*** Opening of PASSAGE FOR REVIEW ***

# Caching Responses and Cost-efficient Embedding Storage with Amazon Bedrock

## Objective Two: Implement Response Caching to Reduce Costs

In this hands-on walkthrough, you’ll use the `boto3 Python SDK` to interact with `Amazon Bedrock`, installing the required dependencies and setting up the `Bedrock` client. Once that’s done, you’ll craft a prompt to ensure that cache checkpoints are created, and then you’ll perform a model invocation using the initialized `Bedrock` client to validate whether cache checkpoints are created and whether you get a cache hit, reducing inference costs.

### 1. Prepare the Environment

This step includes the code to install the required `Python` packages needed for the rest of the exercise and restart the kernel to ensure the packages are properly loaded. While running, you might see some `pip` dependency warnings. These can be safely ignored as they won’t impact the steps we’re performing here.

In [None]:
print("✅ Please wait while the installation completes. This may take a few "
      "minutes. If you encounter any dependency errors, you can ignore them.")
%pip install --upgrade -q botocore
%pip install --upgrade -q boto3
print("✅ Installation completed!")
print("✅ Restarting kernel")

from IPython.core.display import HTML
from IPython.display import display

try:
    display(HTML("<script>Jupyter.notebook.kernel.restart()</script>"))
    print("✅ Kernel restarted successfully")
except Exception as e:
    print("❌ Failed to restart the kernel")

*** Close of PASSAGE FOR REVIEW ***
*** Opening of PROVIDED MATERIAL ***

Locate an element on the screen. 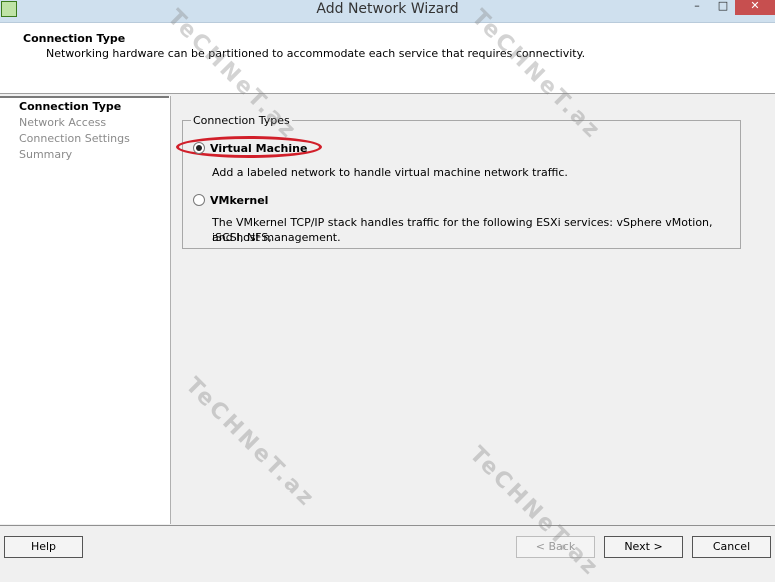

*** Close of PROVIDED MATERIAL ***

→ **WHAT THE EXERCISE ASKS**
Answer these questions from the Bedrock response caching walkthrough:
(a) Which SDK does the walkthrough use to interact with Amazon Bedrock?
(b) What does it say about pip dependency warnings that may appear?
(c) Which two packages does the code upgrade with pip?
The data is separate material, unrelated to the text.

→ **SOLUTION TO THIS EXERCISE**
(a) The boto3 Python SDK.
(b) They can be safely ignored because they won't impact the steps being performed.
(c) botocore and boto3.